Getting There: From Oneida, take U.S. Hwy. 27 south to S.R. 62 in Wartburg. Continue south on S.R. 62, towards Oliver Springs/Oak Ridge, to S.R. 116. Turn left to take S.R. 116 north through the Petros community and past Brushy Mountain State Penitentary. At the top of the mountain, there is an unmarked trailhead on the left (west) side of the highway. The GPS coordinates of the parking area are 36.11641, -84.43929. If you start over the opposite side of the mountain, you’ve gone too far.

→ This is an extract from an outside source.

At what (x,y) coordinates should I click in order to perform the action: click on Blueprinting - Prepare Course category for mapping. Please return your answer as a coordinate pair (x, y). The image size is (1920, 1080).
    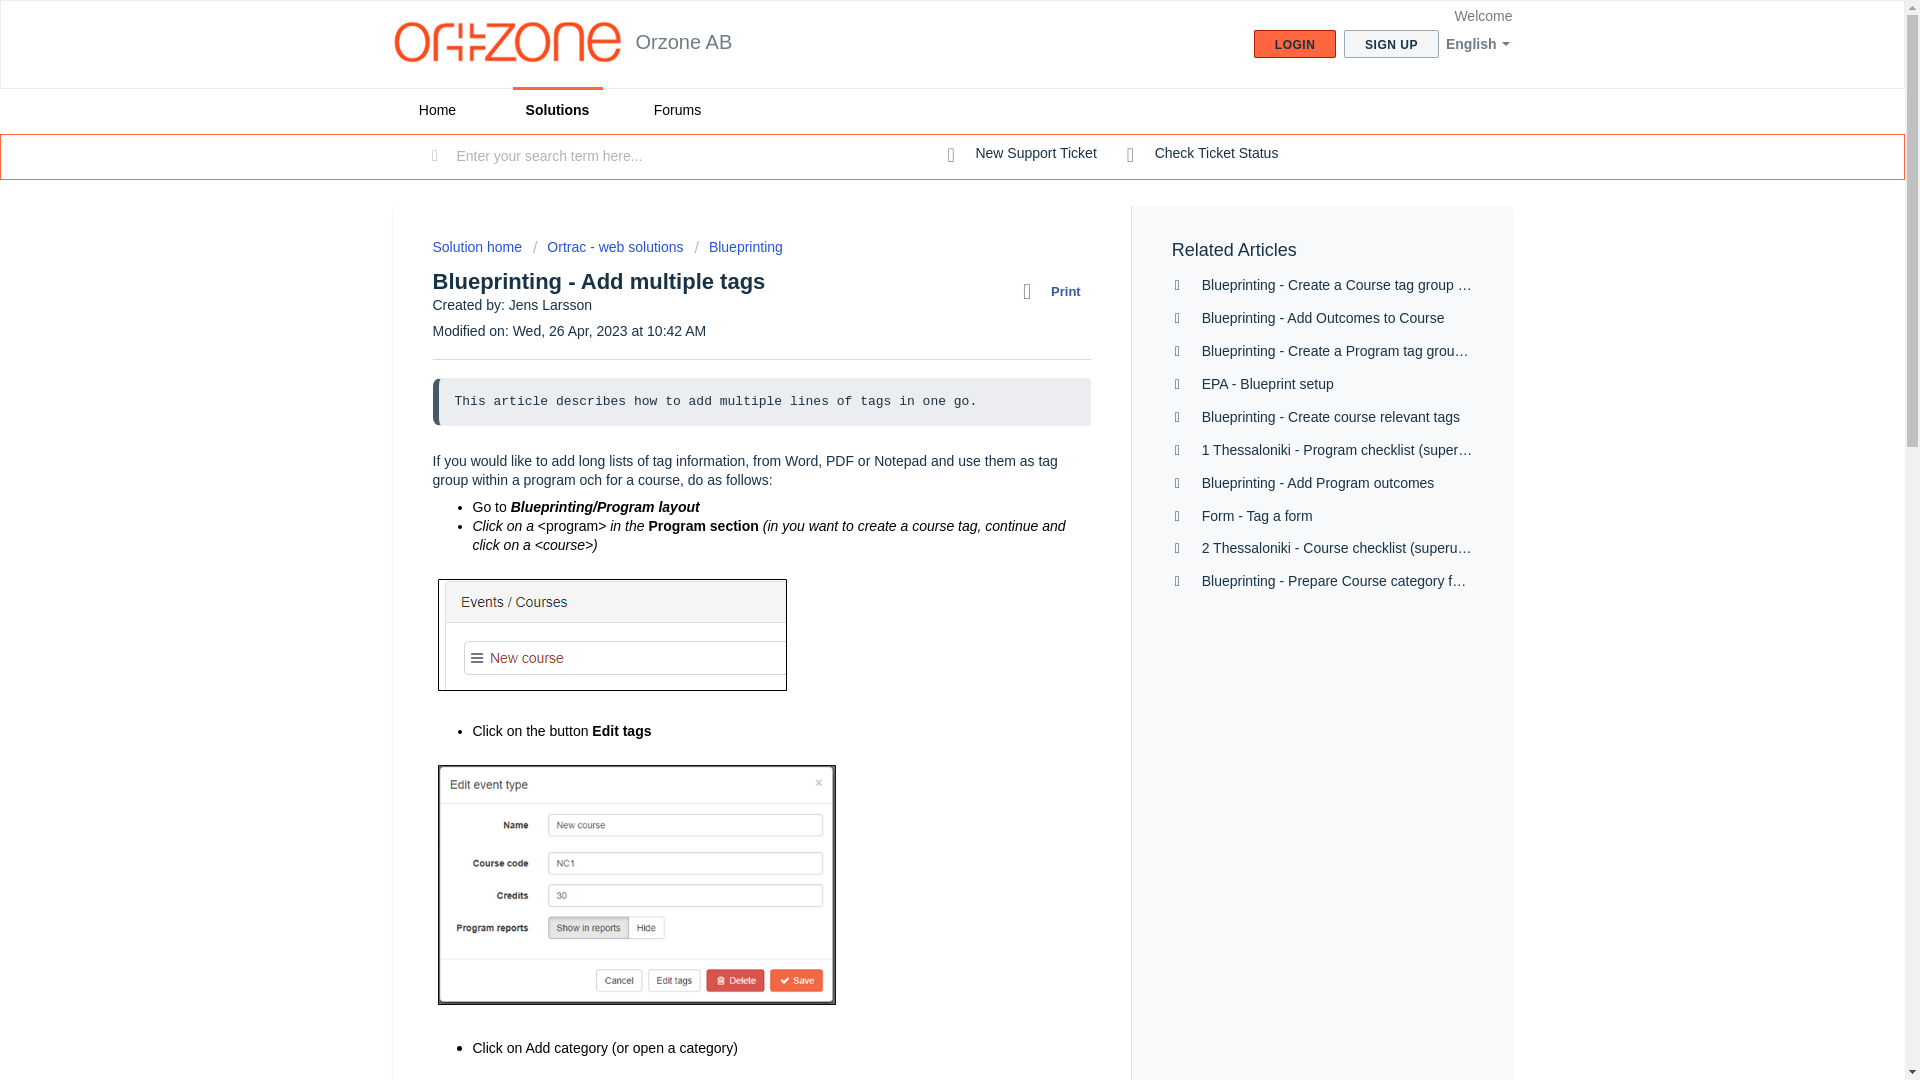
    Looking at the image, I should click on (1362, 580).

Fun Fact: The original “observation deck” at Frozen Head was a fire tower constructed by the Civilian Conservation Corps in the 1930s. The entirety of Frozen Head State Forest burned in 1952, in what was said to be the worst wildfire season in Tennessee’s history.
Be Careful For: The steps leading up to the observation platform are very steep and can be slippery when wet.
Look For: Near the base of Frozen Head, you’ll find an old rock spring house marked “Tub Springs.” The spring house, and a nearby firepit, were constructed by the Civilian Conservation Corps nearly 80 years ago. The nearby Tub Springs Campsite — located on the Old Mac Trail — is one of five major backcountry campsites within Frozen Head State Forest. Also look for worn wild game trails on either side of the forest service road up and down the mountain. These are pig trails. Wild boar are common in these mountains, though you’re highly unlikely to see one.
Make it Better: Take a side path to Old Prison Mine. The mine is located four-tenths of a mile from the main trail. It is fenced off to visitors, but is the ruins of the Brushy Mountain State Prison coal mines that were mined by inmates. To make it even better, once you’re back to your vehicle, take S.R. 116 north instead of heading back south to S.R. 62 at Petros. You’ll wind down the mountain and through the old Devonia mining town. When you reach the New River Bridge at Ligias Fork, turn left onto New River Road and continue north to the Stoney Fork community. Then turn left again on Norma Road and drive back to S.R. 63 east of Huntsville by way of the Smokey Junction and Norma communities. It is an excellent sight-seeing trip that follows New River most of the way.
Share the Adventure: Tag your photos on Facebook and Instagram, #20WeekHikingChallenge, for an opportunity to win prizes (please be sure your post privacy is set to public in order to be eligible for a drawing.
Don’t Forget: Obey the Leave No Trace ethic by “taking only memories, leaving only footprints.” If you pack it in, please pack it out!